Intermolecular Amine Transfer to Enantioenriched trans-3-Phenylglycidates by an α/β-Aminomutase to Access Both anti-Phenylserine Isomers

beta-Hydroxy-alpha-amino acids are noncanonical amino acids with two stereocenters and with useful applications in the pharmaceutical and agrochemical sectors. Here, a 5-methylidene-3,5-dihydro-4H-imidazol-4-one- dependent aminomutase from Taxus canadensis (TcPAM) was repurposed to transfer the amino group irreversibly from ( 2S)-styryl-alpha-alanine to exogenously supplied trans-3-phenylglycidate enantiomers, producing anti-phenylserines stereoselectively. TcPAM catalysis inverted the intrinsic regioselective chemistry from amination at C-beta to C-alpha of enantioenriched trans-3-phenylglycidates to make phenylserine predominantly (97%) over phenylisoserine (similar to 3% relative abundance). Gas chromatography-mass spectrometry analysis of the chiral auxiliary derivatives of the biocatalyzed products confirmed that the amine transfer was stereoselective for each glycidate enantiomer.
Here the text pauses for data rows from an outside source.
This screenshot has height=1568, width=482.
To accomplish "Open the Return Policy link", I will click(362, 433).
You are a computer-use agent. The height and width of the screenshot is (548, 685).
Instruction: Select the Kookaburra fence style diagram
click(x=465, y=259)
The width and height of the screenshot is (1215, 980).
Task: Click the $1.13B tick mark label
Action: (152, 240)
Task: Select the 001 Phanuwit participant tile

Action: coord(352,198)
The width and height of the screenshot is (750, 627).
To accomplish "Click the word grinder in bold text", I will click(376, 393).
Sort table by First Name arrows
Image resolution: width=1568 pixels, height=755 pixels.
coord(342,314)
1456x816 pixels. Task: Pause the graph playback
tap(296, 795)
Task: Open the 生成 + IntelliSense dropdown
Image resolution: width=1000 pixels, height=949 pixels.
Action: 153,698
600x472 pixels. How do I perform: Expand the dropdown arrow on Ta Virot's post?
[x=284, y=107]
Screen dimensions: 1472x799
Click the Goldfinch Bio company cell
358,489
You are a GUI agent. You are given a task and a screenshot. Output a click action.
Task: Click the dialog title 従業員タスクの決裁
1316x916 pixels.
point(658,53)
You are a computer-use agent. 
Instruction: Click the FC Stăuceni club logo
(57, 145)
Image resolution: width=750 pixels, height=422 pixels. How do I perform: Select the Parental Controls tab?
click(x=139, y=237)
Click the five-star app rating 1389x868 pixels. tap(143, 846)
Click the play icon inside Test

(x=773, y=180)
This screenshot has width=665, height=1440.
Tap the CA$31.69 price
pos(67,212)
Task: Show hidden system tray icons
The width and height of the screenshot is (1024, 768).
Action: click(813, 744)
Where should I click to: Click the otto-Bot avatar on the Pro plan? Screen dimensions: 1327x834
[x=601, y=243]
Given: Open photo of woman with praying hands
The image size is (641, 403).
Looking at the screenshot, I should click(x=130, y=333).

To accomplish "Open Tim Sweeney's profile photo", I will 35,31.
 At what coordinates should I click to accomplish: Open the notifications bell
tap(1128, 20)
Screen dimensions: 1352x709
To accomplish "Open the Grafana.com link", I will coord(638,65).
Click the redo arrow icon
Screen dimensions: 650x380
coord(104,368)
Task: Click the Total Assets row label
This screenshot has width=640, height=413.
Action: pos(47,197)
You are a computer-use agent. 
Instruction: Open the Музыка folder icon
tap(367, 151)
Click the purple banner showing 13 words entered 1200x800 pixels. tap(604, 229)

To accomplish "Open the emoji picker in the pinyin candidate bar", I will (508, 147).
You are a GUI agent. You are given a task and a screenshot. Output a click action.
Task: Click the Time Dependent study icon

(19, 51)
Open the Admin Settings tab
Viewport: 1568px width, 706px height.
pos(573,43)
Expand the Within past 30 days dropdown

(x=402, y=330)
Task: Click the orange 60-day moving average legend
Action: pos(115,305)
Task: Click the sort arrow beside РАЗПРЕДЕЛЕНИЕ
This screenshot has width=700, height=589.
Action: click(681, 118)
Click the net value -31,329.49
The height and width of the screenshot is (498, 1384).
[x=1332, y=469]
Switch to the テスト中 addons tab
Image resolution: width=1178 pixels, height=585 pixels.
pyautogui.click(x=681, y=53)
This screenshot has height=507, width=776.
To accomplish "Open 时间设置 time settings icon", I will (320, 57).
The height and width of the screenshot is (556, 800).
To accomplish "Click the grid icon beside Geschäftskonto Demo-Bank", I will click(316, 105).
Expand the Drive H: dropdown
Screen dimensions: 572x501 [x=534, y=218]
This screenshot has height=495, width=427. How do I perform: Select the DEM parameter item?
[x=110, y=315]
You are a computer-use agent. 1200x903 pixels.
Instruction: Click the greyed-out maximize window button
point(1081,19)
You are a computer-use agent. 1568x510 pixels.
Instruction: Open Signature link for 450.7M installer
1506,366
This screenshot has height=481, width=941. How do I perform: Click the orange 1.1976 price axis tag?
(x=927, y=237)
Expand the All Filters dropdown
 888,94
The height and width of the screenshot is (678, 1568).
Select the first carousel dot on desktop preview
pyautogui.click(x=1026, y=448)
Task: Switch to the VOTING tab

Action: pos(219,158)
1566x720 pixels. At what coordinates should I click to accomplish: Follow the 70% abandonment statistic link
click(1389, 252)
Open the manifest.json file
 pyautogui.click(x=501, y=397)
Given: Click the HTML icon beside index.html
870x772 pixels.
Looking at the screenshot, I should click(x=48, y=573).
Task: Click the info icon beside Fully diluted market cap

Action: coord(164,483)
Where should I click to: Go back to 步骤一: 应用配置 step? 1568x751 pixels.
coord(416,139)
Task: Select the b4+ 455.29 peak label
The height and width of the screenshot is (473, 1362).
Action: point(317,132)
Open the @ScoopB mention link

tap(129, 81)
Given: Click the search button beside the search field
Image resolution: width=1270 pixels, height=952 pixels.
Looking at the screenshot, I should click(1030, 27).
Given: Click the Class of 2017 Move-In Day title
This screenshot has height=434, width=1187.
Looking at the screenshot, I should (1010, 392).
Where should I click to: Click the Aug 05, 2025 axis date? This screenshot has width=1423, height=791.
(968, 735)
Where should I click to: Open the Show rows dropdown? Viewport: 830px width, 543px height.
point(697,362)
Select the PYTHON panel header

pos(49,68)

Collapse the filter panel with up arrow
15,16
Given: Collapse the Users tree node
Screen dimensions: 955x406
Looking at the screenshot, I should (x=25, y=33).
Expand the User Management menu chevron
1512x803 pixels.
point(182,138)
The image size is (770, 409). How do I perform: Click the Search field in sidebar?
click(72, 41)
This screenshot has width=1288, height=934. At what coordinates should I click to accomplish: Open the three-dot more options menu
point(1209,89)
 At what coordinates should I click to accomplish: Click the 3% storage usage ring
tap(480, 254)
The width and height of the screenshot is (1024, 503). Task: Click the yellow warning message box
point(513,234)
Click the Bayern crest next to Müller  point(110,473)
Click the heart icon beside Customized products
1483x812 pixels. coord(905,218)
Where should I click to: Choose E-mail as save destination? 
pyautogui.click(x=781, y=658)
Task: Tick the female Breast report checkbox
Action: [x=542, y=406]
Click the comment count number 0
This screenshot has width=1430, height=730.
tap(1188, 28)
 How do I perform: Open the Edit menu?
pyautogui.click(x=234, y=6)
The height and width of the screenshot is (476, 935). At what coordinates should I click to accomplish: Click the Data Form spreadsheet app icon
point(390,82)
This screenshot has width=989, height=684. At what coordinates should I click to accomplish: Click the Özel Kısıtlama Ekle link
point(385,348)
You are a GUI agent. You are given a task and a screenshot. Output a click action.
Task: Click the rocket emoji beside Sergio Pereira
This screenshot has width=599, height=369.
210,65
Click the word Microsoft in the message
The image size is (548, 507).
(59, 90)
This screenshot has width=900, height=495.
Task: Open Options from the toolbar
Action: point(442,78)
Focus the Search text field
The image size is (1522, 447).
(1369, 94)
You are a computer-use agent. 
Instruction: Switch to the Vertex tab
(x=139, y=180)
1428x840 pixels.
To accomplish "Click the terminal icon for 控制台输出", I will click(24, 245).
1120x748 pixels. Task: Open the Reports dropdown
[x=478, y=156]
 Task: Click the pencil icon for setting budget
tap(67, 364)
TcPAM converted (2S,3R)-3-phenylglycidate to (2S)-anti-phenylserine predominantly (89%) and (2R,3S)-3-phenylglycidate to (2R)-anti-phenylserine (88%) over their antipodes, with inversion of the configuration at C-alpha in each case. Both glycidate enantiomers formed a small amount (similar to 10%) of syn-phenylserine by retaining the configuration at C-alpha. The minor syn-isomer likely came from a beta-hydroxy oxiranone intermediate formed by intramolecular ring opening of the oxirane ring by the carboxylate before amine transfer. TcPAM had a slight preference toward (2S,3R)-3-phenylglycidate, which was turned over (k(cat) = 0.3 min(-1)) 1.5 times faster than the (2R,3S)-glycidate (k(cat) = 0.2 min(-1)). The catalytic efficiencies (k(cat)(app)/K-M(app) approximate to 20 M(-1)s(-1)) of TcPAM for the antipodes were similar. The kinetic data supported a two-substrate ping-pong mechanism for the amination of the phenylglycidates, with competitive inhibition at higher glycidate substrate concentrations.